There’s no entry fee at the border that you have to pay simply to be allowed into the United States or Canada. Traveling across the border is free – but the items you bring back with you are a different story.
You may need to pay duties, a special kind of taxes, on some goods you bring across the border. However, the U.S. and Canada have personal exemptions, and if what you bring with you falls within the country’s personal exemption, you won’t have to pay anything. Read on to learn how to find out what duties you’ll owe and how personal exemptions work.
Before heading to the border, make sure you check out the following pages to make sure you’re ready for your trip:
- Prohibited items: While considering what to bring with you across the border, make sure you also check out this page to see what’s restricted as well as what you might be charged for.
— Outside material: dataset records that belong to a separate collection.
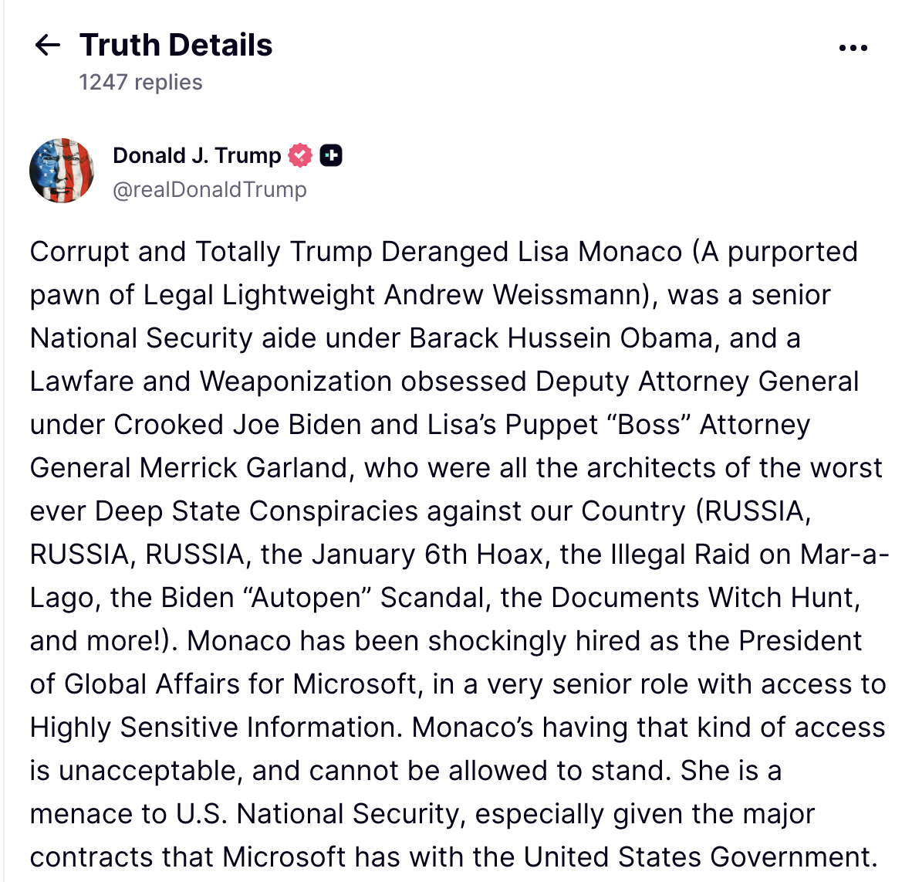Tap the back arrow to exit Truth Details
The image size is (912, 882).
tap(47, 46)
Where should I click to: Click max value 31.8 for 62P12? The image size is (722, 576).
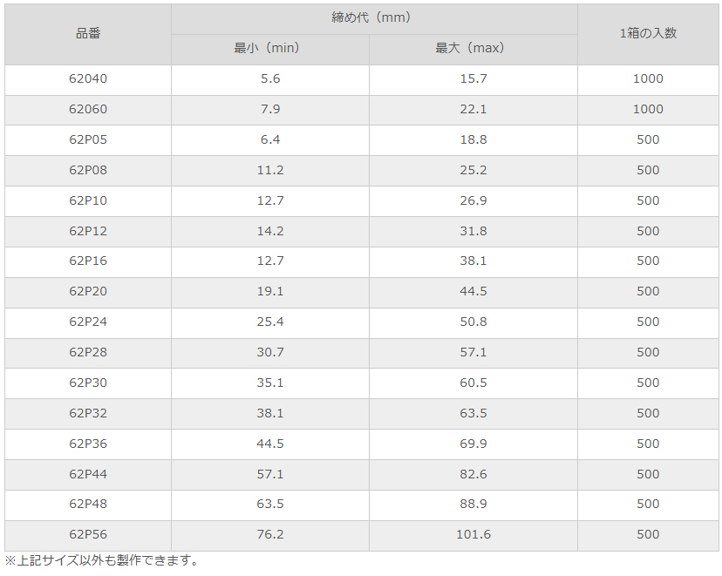coord(473,231)
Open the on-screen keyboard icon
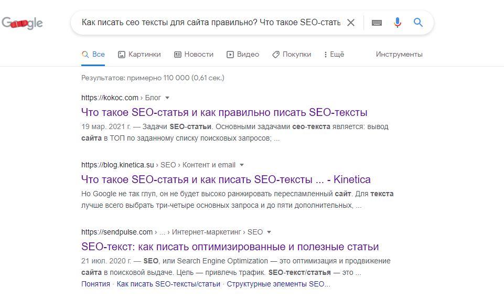The width and height of the screenshot is (504, 298). coord(377,23)
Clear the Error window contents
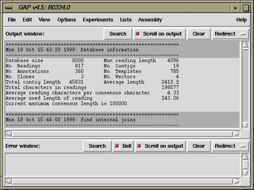This screenshot has width=254, height=190. [x=198, y=146]
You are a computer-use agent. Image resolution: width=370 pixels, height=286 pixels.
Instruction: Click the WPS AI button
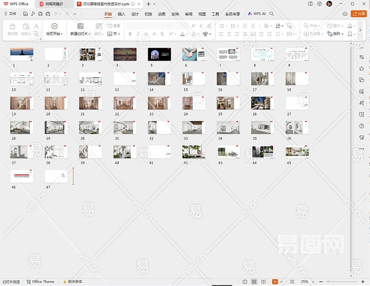pos(257,14)
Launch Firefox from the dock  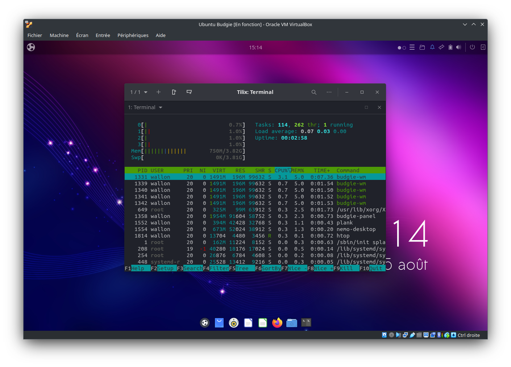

- Customs inspection experience: Learn what you’ll face at the border and how you can best prepare.
- Jewelry: When transporting valuable jewelry across the border, there are steps you can take to protect your items.
Before you spend too much time calculating duties for specific items, you should first try to gauge whether you’re going over the country’s personal exemption amount (also sometimes referred to as the personal allowance).
The value of the items you bring across the border will be calculated by customs officials, and if the value is less than the personal exemption limits, you won’t pay anything.
Here’s some helpful information about the personal exemption:
- The U.S. and Canada have their own personal exemption amounts, as well as limits on certain types of items.
- The personal exemption is per person, not per vehicle.
- The United States allows travelers to combine their personal exemption amount, while Canada does not.
- If you go over the personal exemption (or the limit for a particular item type), you will have to pay duties on the excess.
- The duties will be calculated by customs officials in the currency of the country you are entering. You will need to convert the amount you paid for goods in one country into the currency of the country you are entering at the applicable rate of exchange.
- Customs agents are supposed to arrange things to your best advantage, by grouping higher duty items under your personal exemption and charging the excess on lower-duty ones.
Be sure to check the both United States and the Canadian personal exemptions. And remember, the rules change, so confirm this information at the time of your travel if you are trying to be precise about landing within the exemption levels. You can always contact the United States or Canadian government agencies directly for up-to-date information.
Duties Owed to Cross the Border
It’s not easy to estimate how much you will have to pay in duties and taxes. In general, the amount of duty is based on the type of item, its value, and its country of origin. U.S. duties are governed by the 2,700+ page U.S. Harmonized Tariff Schedule, and Canadian duties by the equally cryptic Canadian Customs Tariff. Thanks to an agreement among the United States, Canada, and Mexico, some goods made in those three countries will be charged at lower duty rates than comparable items from other countries (the USMCA).
We have separate pages with further information on how to estimate United States and Canadian duties. These pages have links to some calculators which will give you a decent estimate of duties on many items.
If you really need to know how exactly much you will be charged, we suggest you contact either the Canadian Border Information Service or the U.S. Customs and Border Protection Information Service. You should be ready to exactly describe the merchandise you are planning to import, including the country of origin of the merchandise and manufacturer, the composition of the merchandise, the intended use of the item, and pricing/payment information.
Duty Free Shopping
“Duty free” shopping, counterintuitively, doesn’t mean you don’t have to pay duties at the border. It means you don’t have to pay local sales taxes at the place where you buy the item. However, this can still be a good deal if you take proper advantage of things like the personal exemption.
For more information, check out our page on duty free shopping.
Importing Vehicles Across the U.S. / Canadian Border
We have a separate page for importing an auto, which you should read before buying a car across the border. There are strict rules for importing a car, and if you don’t follow all of them carefully and declare the car’s value correctly, you could face major problems. You risk court appearances, seizure of the car, and penalties of 25-75% of the car’s undeclared value.
Bringing Gifts across the U.S. / Canadian Border
Gifts, such as wedding or birthday presents, and gifts you have brought back for others, must be declared and will generally be treated like any other item you purchased. Gifts intended for business, promotional or other commercial purposes may not be included in your duty-free exemption. In addition, you cannot claim alcoholic beverages, tobacco products, or business-related material as gifts.